◆ **Instruções de trabalho**:
1 > Explique, em uma a três frases, por que houve um minuto de silêncio na cerimônia descrita na matéria.
2 > Transcreva da matéria tudo o que vai de "A solenidade também" até "Canção do Exército.".

◆ **Texto da matéria**:
===

Passadas mais de quatro décadas, Benedito Vieira da Rocha, 69 anos, e Maria Aparecida de Jesus Blanco, 45, se reencontraram na noite desta terça-feira (26), durante a reunião solene em comemoração aos 50 anos do primeiro grupo de Piracicaba a integrar o Batalhão da Guarda Presidencial, em Brasília. Resultado de uma longa apuração feita por Marcelo Oliveira, mestre de cerimônias da Câmara e cabo do Exército Brasileiro, o abraço que reaproximou o herói e a mocinha daquele 25 de dezembro de 1966 levou às lágrimas dezenas de pessoas que assistiram à sessão, organizada pelo vereador João Manoel dos Santos (PTB).

O momento ficou registrado na foto que ilustra esta matéria.

Ele surpreso, ela emocionada. Eles sorrindo.

BATALHÃO
Nascido em Tietê (SP), em 22 de abril de 1943, Benedito foi um dos 114 soldados do Tiro de Guerra de Piracicaba que se alistaram em 1962 convocados a fazer parte do batalhão. Além dele, outros 13 reservistas foram homenageados pela Câmara na cerimônia, que reuniu familiares, autoridades, aprendizes do Instituto Formar e soldados dos Tiros de Guerra de Piracicaba e Capivari.

Foram agraciados com o diploma de reconhecimento de mérito os reservistas Amaral de Almeida Alves, Antonio de Pádua Gevartoscki, Benedito Vieira da Rocha, Djalma Jorge Carpanezzi, José Antonio de Souza Neto, José David Boldrin, José Maciel Neto, José Rosa de Oliveira Filho, João José Cera, Manoel Pedro Conceição, Mario Bortoleto, Nivaldo Francisco Sturion, Oriel Denardi e Pedro Luiz Schmidt. Após a entrega dos quadros, fez-se um minuto de silêncio em memória dos soldados falecidos.

A solenidade também contou com a exibição de um vídeo com o histórico dos homenageados, produzido pelo Departamento de Comunicação da Câmara, e as execuções do hino nacional brasileiro, do hino de Piracicaba (ambos tocados pela banda do Instituto Formar), do hino do Batalhão da Guarda Presidencial e da Canção do Exército.

===

◆ **Linhas de dados**:

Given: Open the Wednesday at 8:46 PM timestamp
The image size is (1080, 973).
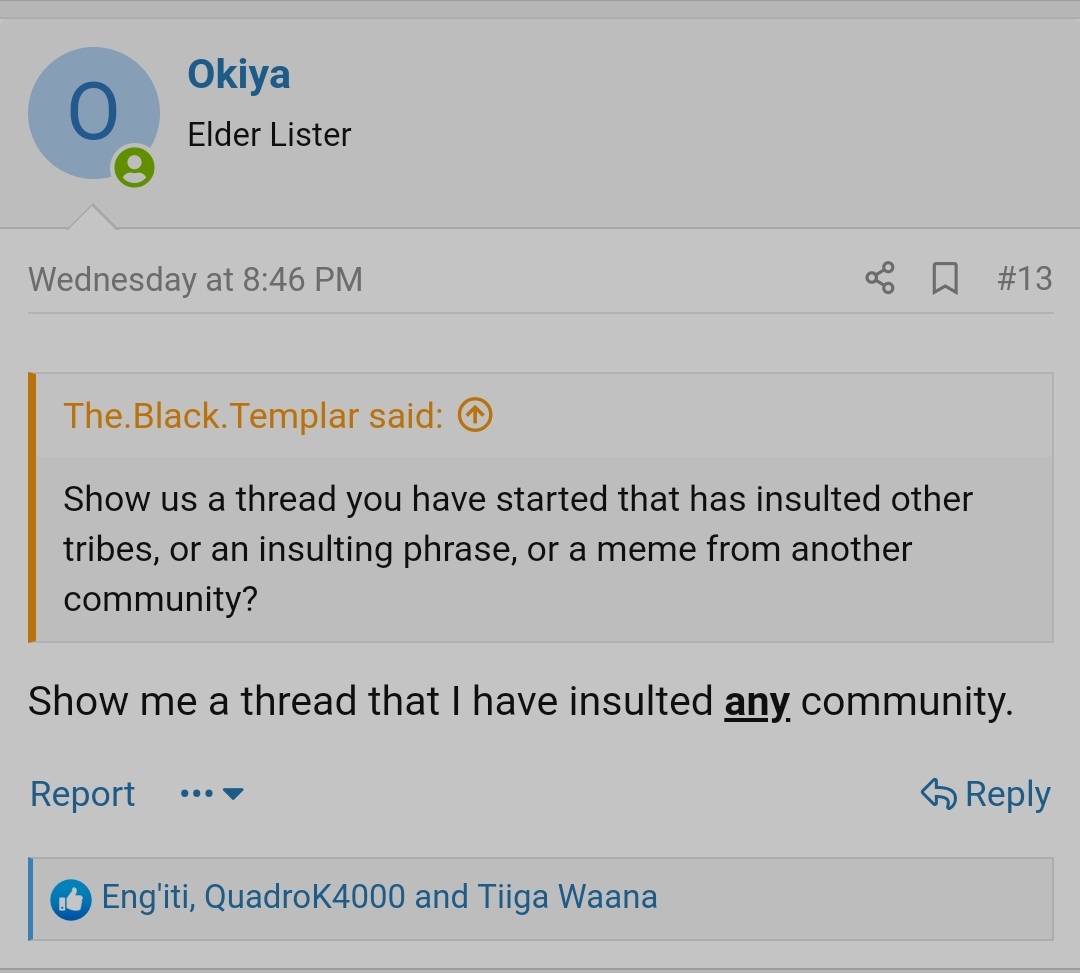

===

◆ **Respostas por tarefa**:
1 > O minuto de silêncio foi feito em memória dos soldados falecidos. Ele aconteceu logo após a entrega dos quadros aos reservistas homenageados.

2 >
A solenidade também contou com a exibição de um vídeo com o histórico dos homenageados, produzido pelo Departamento de Comunicação da Câmara, e as execuções do hino nacional brasileiro, do hino de Piracicaba (ambos tocados pela banda do Instituto Formar), do hino do Batalhão da Guarda Presidencial e da Canção do Exército.